Published by: Elsevier

Published on: 19th June 2024

Format: LCP-protected ePub

ISBN: 9780443299704


Climate Change and Circular Economics: Human Society as a Closed Thermodynamic System

aims to go beyond the concept of fighting climate change to analyze the capacity of human society to evolve in relation to the environment based on a more complex approach. The book stresses the role of resource recovery by innovation in reducing the temperature increase, determined through an irreversible thermodynamic approach. Determining the speed of temperature increase contributed by selected economies and comparing these to environmental recovery time constants shows that emerging economies have a much greater speed and consequently a larger impact on environmental capability to recover.

Chapters progress from an analysis of present society as a dissipative open system to a thermodynamics view of the need for a circular economy, a big data analysis of climate change and risk mitigation, economic indicators, including entropy and economics, risk maps of climate change events risks, and insights into the Gibbs paradox, which describes the connection of two separate systems (like society and environment).

::::::

Directions for this task
Reproduce the book description starting at "Climate Change and Circular" and ending at "capability to recover.", changing "emerging economies" to "developing economies".

Dataset entries
::::::

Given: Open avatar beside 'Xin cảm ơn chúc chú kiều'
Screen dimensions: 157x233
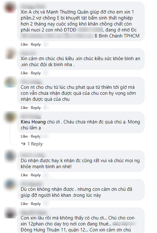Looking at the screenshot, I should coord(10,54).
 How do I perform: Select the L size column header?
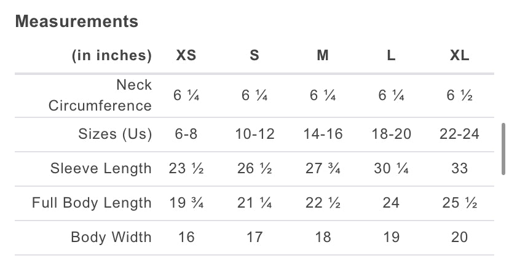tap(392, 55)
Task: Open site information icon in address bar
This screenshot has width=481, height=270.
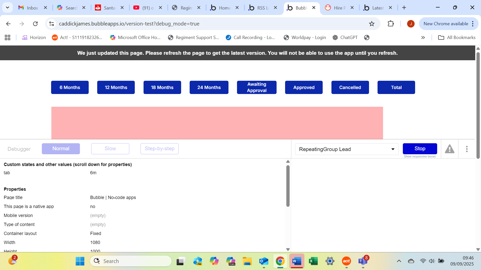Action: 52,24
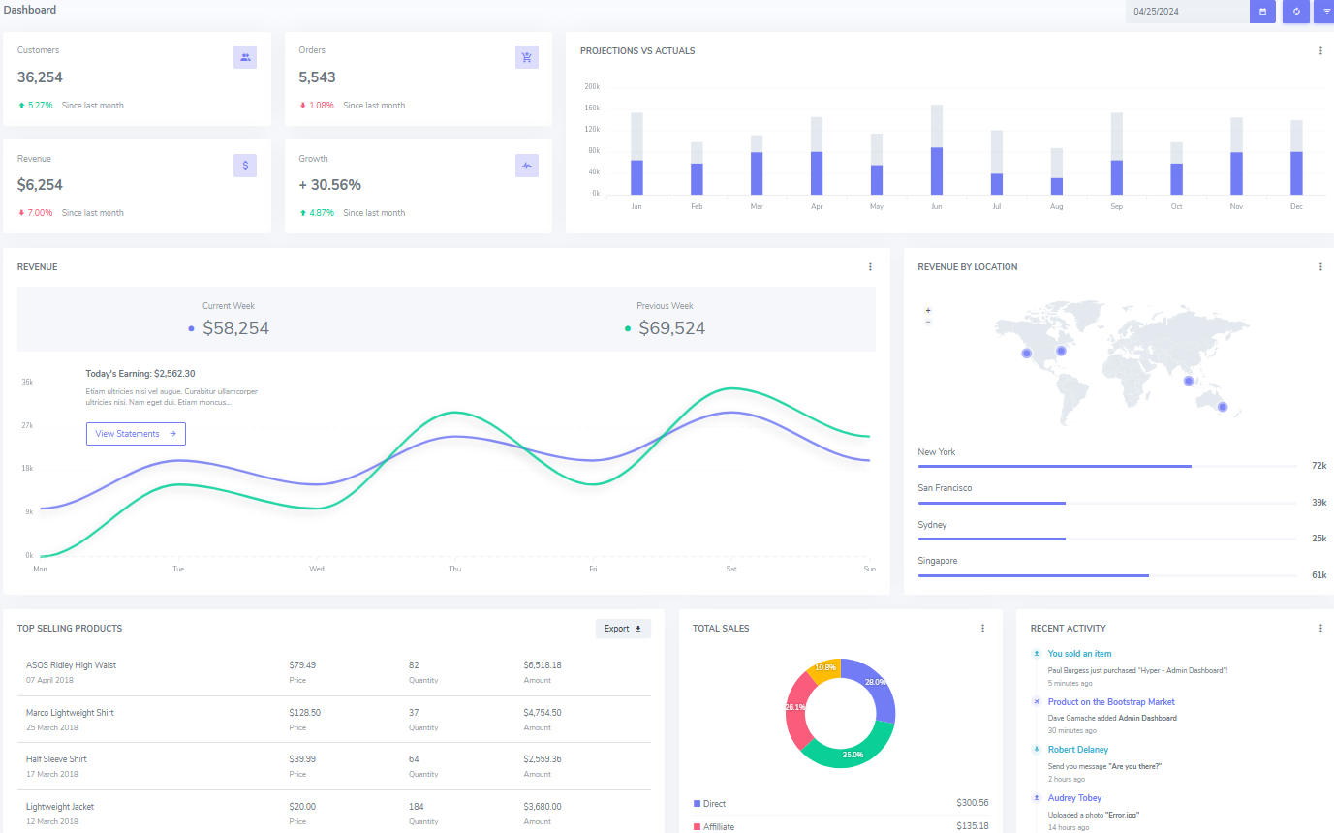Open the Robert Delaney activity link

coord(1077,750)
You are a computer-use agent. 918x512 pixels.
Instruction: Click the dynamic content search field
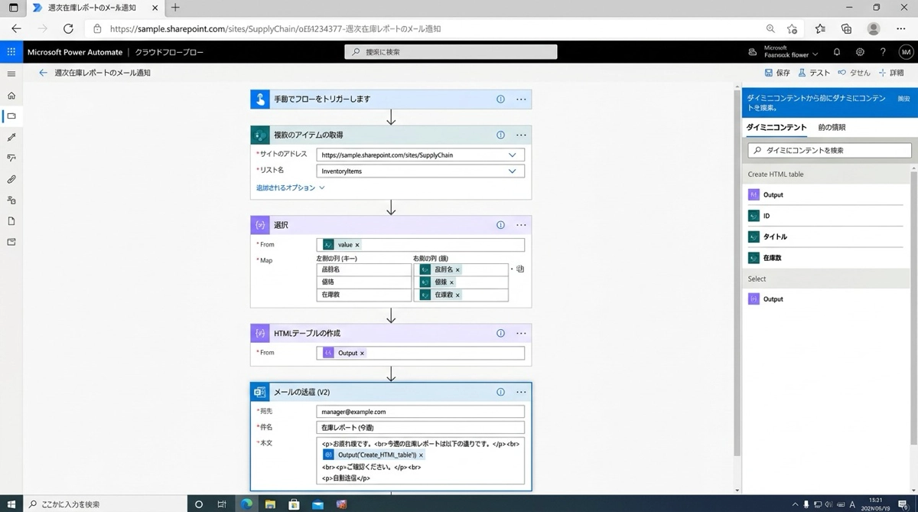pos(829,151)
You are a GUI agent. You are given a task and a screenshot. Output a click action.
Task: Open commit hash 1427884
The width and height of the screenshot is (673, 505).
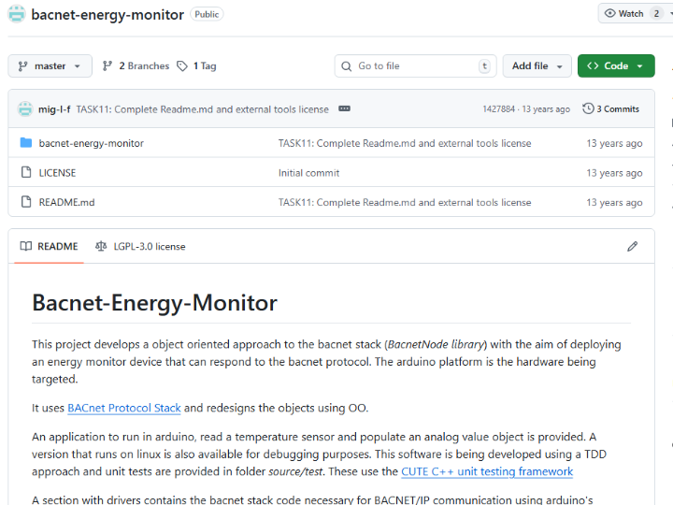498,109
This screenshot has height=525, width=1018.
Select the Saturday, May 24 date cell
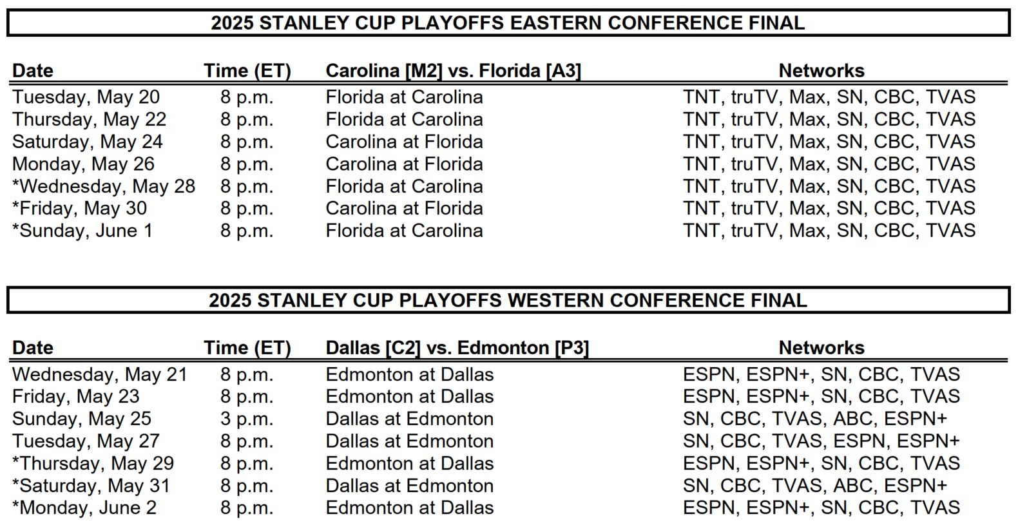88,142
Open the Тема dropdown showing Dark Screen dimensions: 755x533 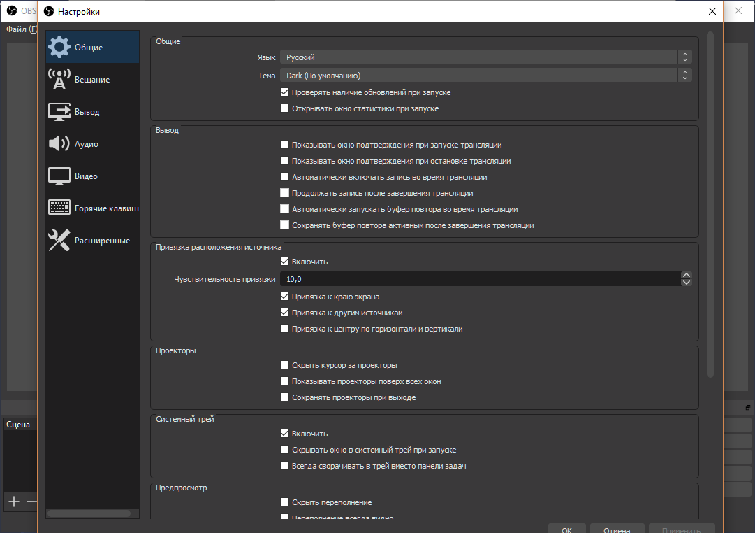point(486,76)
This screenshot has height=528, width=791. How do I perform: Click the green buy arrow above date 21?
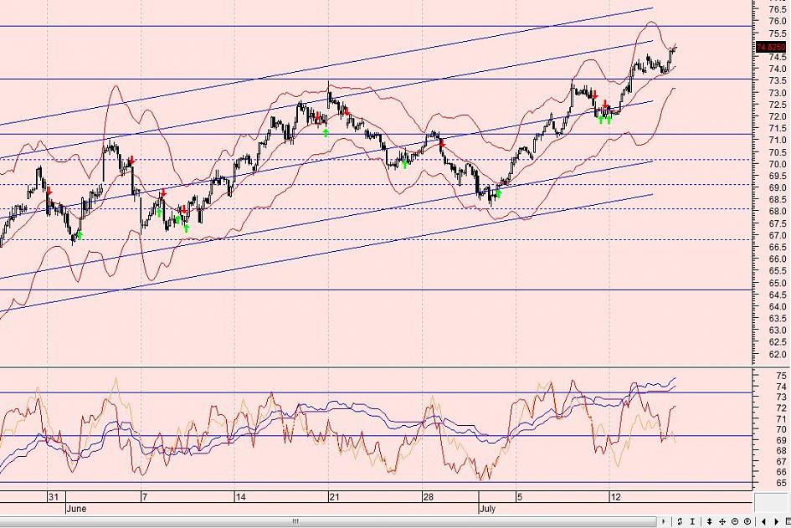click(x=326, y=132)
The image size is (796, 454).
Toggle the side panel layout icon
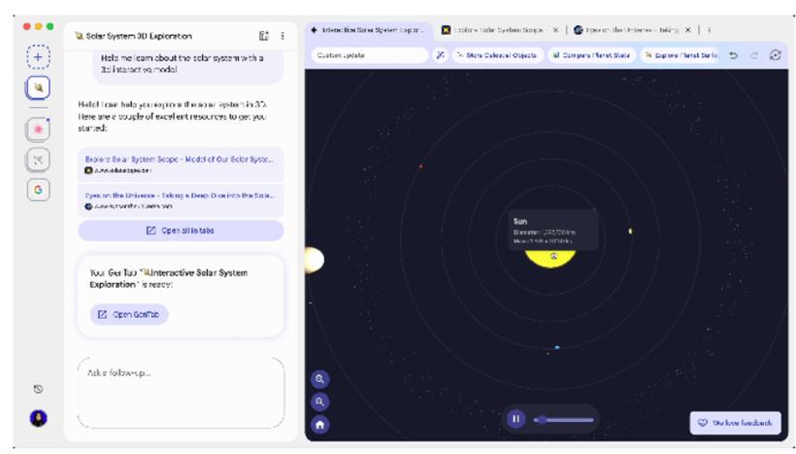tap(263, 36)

::::::

Complete response
Climate Change and Circular Economics: Human Society as a Closed Thermodynamic System

aims to go beyond the concept of fighting climate change to analyze the capacity of human society to evolve in relation to the environment based on a more complex approach. The book stresses the role of resource recovery by innovation in reducing the temperature increase, determined through an irreversible thermodynamic approach. Determining the speed of temperature increase contributed by selected economies and comparing these to environmental recovery time constants shows that developing economies have a much greater speed and consequently a larger impact on environmental capability to recover.